Abstract
Background/Aim: Immune checkpoint inhibitors (ICIs) have revolutionized the treatment of metastatic urothelial carcinoma (mUC). However, they could be associated with immune-related adverse events (irAEs), which may be clinically significant. Identifying clinical characteristics that may be associated with a higher risk of irAEs is of great importance. Patients and Methods: We retrospectively collected data from all patients who received anti-PD1 or anti-PD-L1 for metastatic UC at our Institution from January 2017 to December 2022. Patients were dichotomized according to baseline neutrophil-to-lymphocyte ratio (NLR), systemic immune-inflammation index (SII), and platelet-to-lymphocyte ratio (PLR) values. We performed univariate and multivariate logistic regression to determine the association between baseline characteristics and the development of irAEs. Results: A total of 119 patients were identified. At a median follow-up of 29.6 months, 96 patients progressed and 82 died. Forty-five patients developed irAEs of any grade, 8 patients developed grade 3 toxicities. In the univariate analysis PS of 0 (p<0.01), baseline NLR <3.52, baseline PLR <194 (p=0.04) and baseline SII <906 (p=0.01) were significantly associated with a higher risk of developing irAEs, whereas in the multivariate analysis only PS=0 (p<0.01) and NLR <3.52 (p=0.03) maintained their correlation. Median progression-free survival (mPFS) and overall survival (mOS) were significantly longer in patients with NLR <3 (mPFS 3.8 vs. 2.6 months, p=0.01; mOS 15.3 vs. 5.6 months, p=0.002) and PS=0 (mPFS 4.8 vs. 2.1 months, p<0.001; mOS 15.3 vs. 3.8 months, p<0.001). Conclusion: Low baseline NLR, PLR, and SII and good PS are associated with a higher risk of developing irAEs in patients treated with ICIs for mUC.

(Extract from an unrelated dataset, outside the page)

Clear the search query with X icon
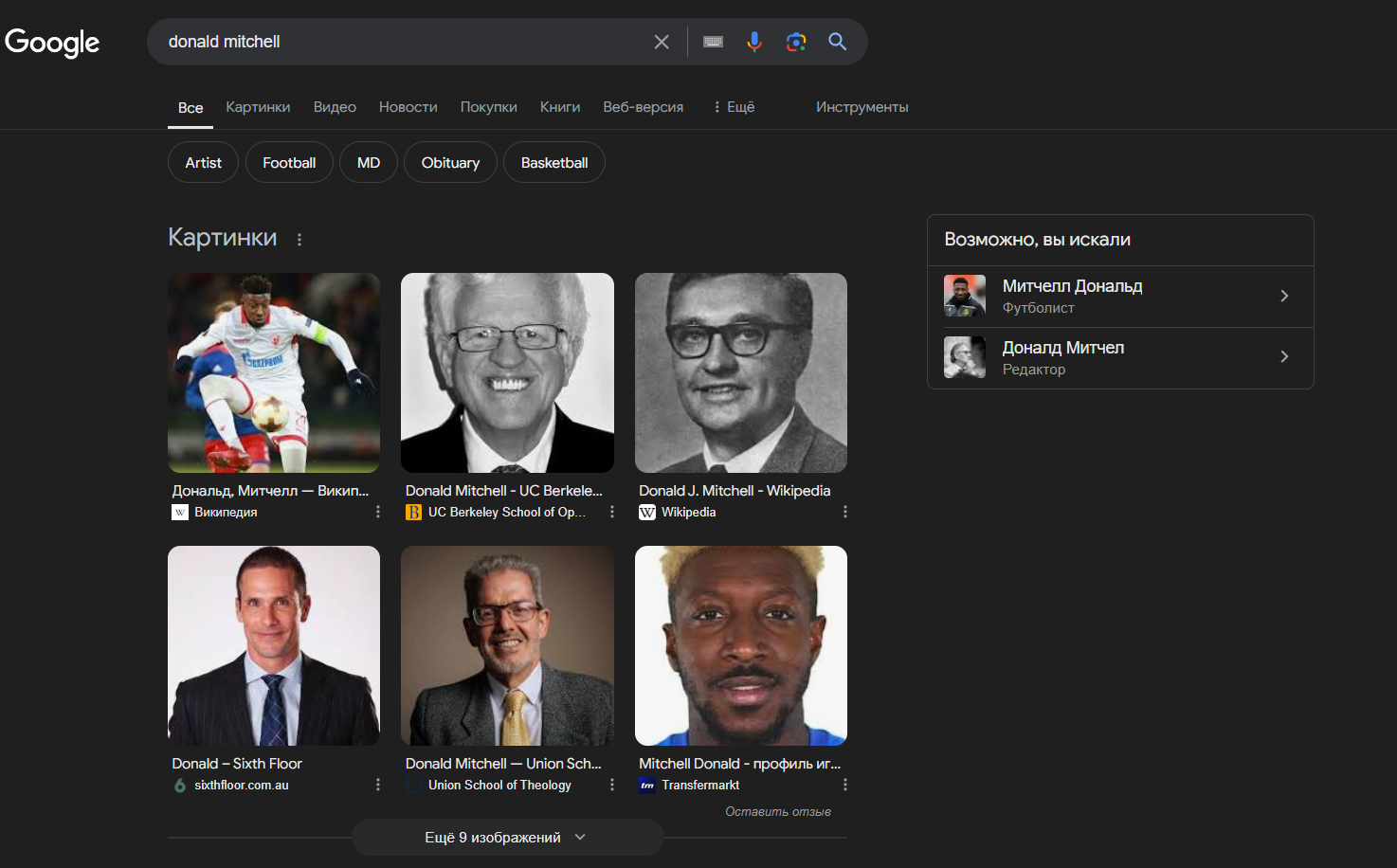The width and height of the screenshot is (1397, 868). 662,42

In recent years, immune checkpoint inhibitors (ICIs) have revolutionized the treatment of metastatic urothelial carcinoma (mUC), becoming the treatment of choice after first-line platinum-based chemotherapy and showing interesting results in patients ineligible for first-line platinum-based treatment (1-3).
However, despite the good tolerability of these treatments, patients treated with antibodies targeting programmed death 1 (PD1) or programmed death-ligand 1 (PD-L1) could develop immune-related adverse events (irAEs), sometimes leading to clinically significant toxicities that could require the initiation of immunosuppressive therapy or lead to the withdrawal or permanent cessation of the treatment.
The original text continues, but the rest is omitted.